A peacock walks in front of a gray wall at the Ha Noi Wildlife Rescue Center

A variety of animals confiscated from the illegal wildlife trade, like this peacock, live at the Hanoi Wildlife Rescue Center. 

“Rescued animals are usually not in a very healthy state, pretty inactive, and are often scared of other animals,” says center director Luong Xuan Hong. So vets give new arrivals a thorough check-up to detect any injuries or diseases, before coming up with a suitable rehabilitation program, which includes activities to help them retain their natural instincts.

Once they’re healthy, some species—including Sunda pangolins, big-headed turtles, and king cobras—are released back into the wild, in various national parks dotted around the country.

"For animals like these rescued tigers, there is no potential for their release to the wild, and they are dependent on rescue centers such as the Hanoi Wildlife Rescue Center to provide secure and long-term care,” says Michelle Owen, WWF’s chief of party for the USAID Saving Threatened Wildlife project, which is working with the Vietnamese government to tackle wildlife trafficking.

On a recent overcast summer afternoon, a handful of tigers took dips in concrete pools of water, lounged about large foliage-filled enclosures, and pawed at bunches of leaves hanging from cage tops in the midst of tranquil surroundings.
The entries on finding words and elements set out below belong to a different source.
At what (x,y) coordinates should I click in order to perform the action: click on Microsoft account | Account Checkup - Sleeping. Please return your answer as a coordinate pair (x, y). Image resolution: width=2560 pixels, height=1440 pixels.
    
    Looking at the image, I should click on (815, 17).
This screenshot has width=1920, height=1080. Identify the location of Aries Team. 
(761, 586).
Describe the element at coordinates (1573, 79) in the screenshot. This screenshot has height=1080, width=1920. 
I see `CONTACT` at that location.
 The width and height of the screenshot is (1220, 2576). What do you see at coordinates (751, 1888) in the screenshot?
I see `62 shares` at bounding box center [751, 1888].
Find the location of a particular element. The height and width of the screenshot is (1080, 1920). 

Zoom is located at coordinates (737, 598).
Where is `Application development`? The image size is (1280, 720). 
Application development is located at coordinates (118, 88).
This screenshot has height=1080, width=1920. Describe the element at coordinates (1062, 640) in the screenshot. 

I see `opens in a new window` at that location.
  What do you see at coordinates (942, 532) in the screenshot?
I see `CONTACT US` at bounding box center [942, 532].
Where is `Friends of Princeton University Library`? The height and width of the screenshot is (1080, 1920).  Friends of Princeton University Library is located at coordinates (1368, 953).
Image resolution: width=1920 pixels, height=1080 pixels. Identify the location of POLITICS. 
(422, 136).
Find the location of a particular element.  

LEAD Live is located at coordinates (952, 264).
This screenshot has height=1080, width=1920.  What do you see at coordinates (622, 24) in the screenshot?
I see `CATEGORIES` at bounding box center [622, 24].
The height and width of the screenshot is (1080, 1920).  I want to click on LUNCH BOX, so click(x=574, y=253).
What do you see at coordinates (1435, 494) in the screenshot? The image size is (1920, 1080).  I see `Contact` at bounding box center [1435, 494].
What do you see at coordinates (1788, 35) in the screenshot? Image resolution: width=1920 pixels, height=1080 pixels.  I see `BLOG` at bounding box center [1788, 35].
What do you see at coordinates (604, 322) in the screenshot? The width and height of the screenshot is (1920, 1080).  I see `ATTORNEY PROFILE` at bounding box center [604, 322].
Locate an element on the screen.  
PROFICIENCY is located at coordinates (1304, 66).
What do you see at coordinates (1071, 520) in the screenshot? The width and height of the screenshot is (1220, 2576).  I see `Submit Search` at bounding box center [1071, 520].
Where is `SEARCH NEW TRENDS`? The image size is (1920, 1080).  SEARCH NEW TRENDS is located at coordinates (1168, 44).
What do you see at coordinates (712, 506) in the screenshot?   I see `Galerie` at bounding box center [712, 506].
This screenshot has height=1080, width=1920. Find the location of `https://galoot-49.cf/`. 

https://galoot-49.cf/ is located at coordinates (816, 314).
Once their quarantine period is over, the six tigers (three male, three female) from Thai Nguyen will join their fellow big cats, their days no longer confined to cramped, concrete quarters at the back of someone’s house.

“They’re doing a great job,” says Owen of the center. “But they’re at capacity.” Thankfully, plans are underway to expand the 2.5-acre site.

In addition to working with the rescue center, Owen and her team are also assisting the Viet Nam government in compiling the country’s first-ever DNA database of captive tigers, which records the cats’ unique genomic profiles alongside their fur stripe patterns. The aim? To help authorities ensure captive facilities are properly managed and monitor any movement of tigers in order to minimize any threat of the tigers being trafficked for their parts, all part of their efforts to protect Asia’s precious remaining wild tigers.